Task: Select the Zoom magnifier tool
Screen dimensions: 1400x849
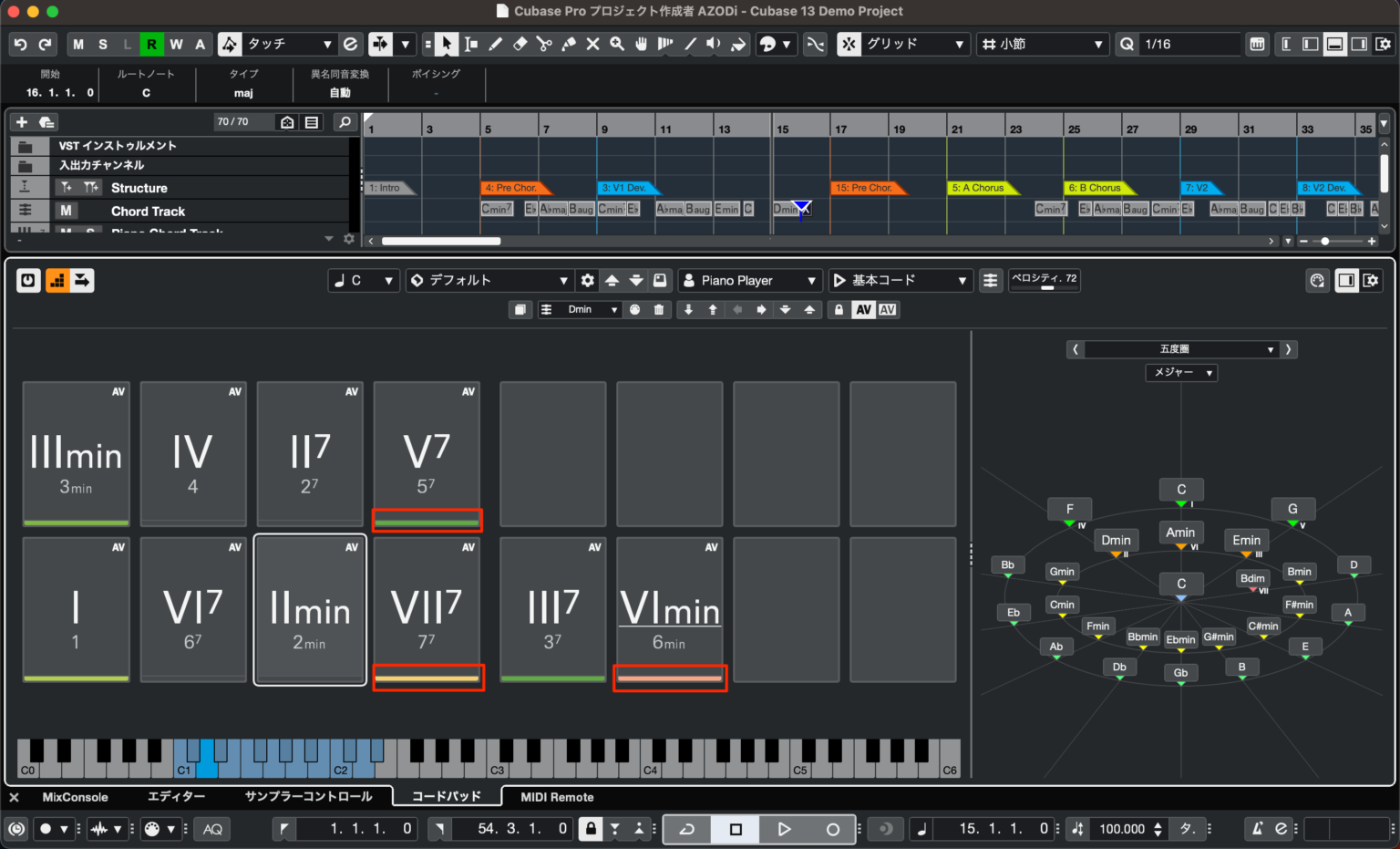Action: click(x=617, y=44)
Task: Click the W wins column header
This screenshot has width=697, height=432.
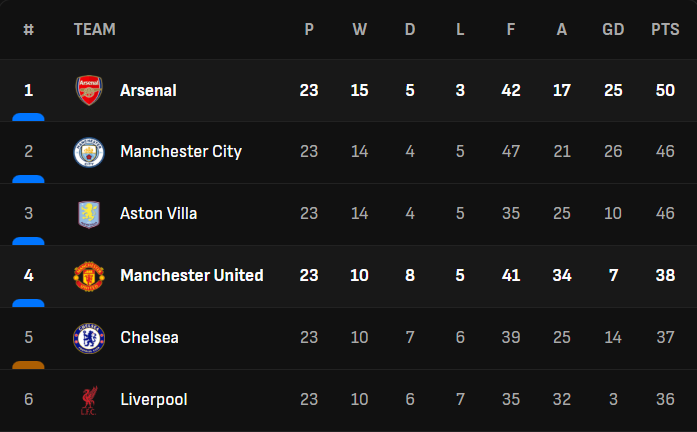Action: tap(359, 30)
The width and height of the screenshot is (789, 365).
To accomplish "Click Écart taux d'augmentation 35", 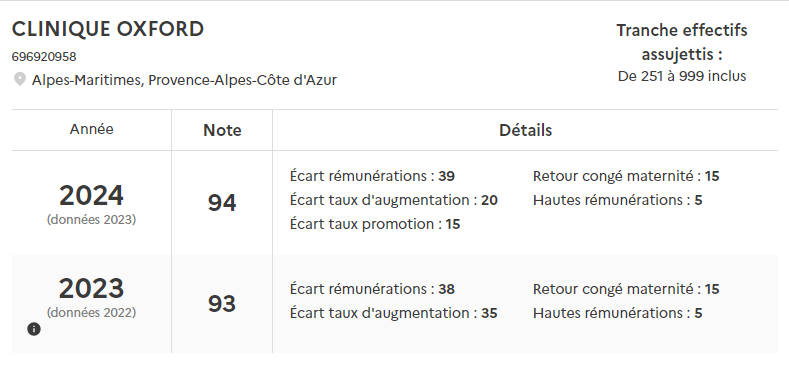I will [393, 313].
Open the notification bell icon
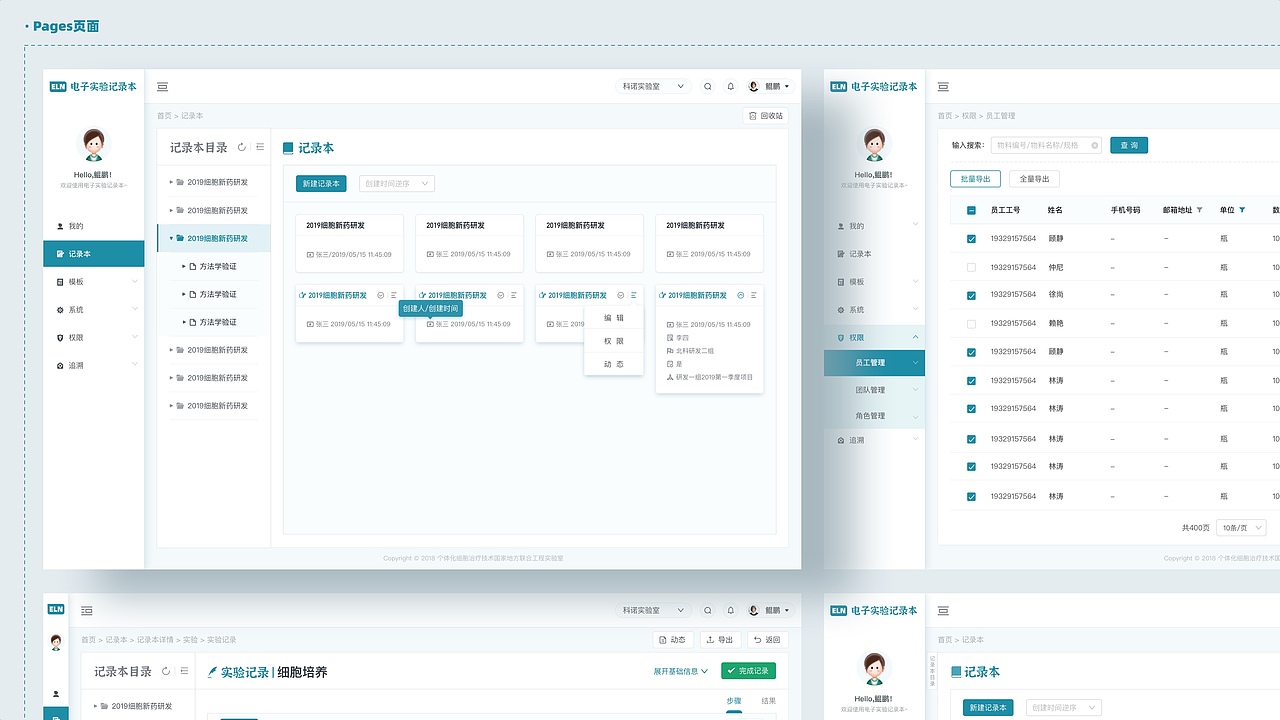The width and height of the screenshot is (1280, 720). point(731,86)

• [EXERCISE BRIEF]: Using the material above, copy every line in which the string "Task" occurs.

• [OUTPUT BELOW]:
Task: Select the Zoom magnifier tool
Task: Click the W wins column header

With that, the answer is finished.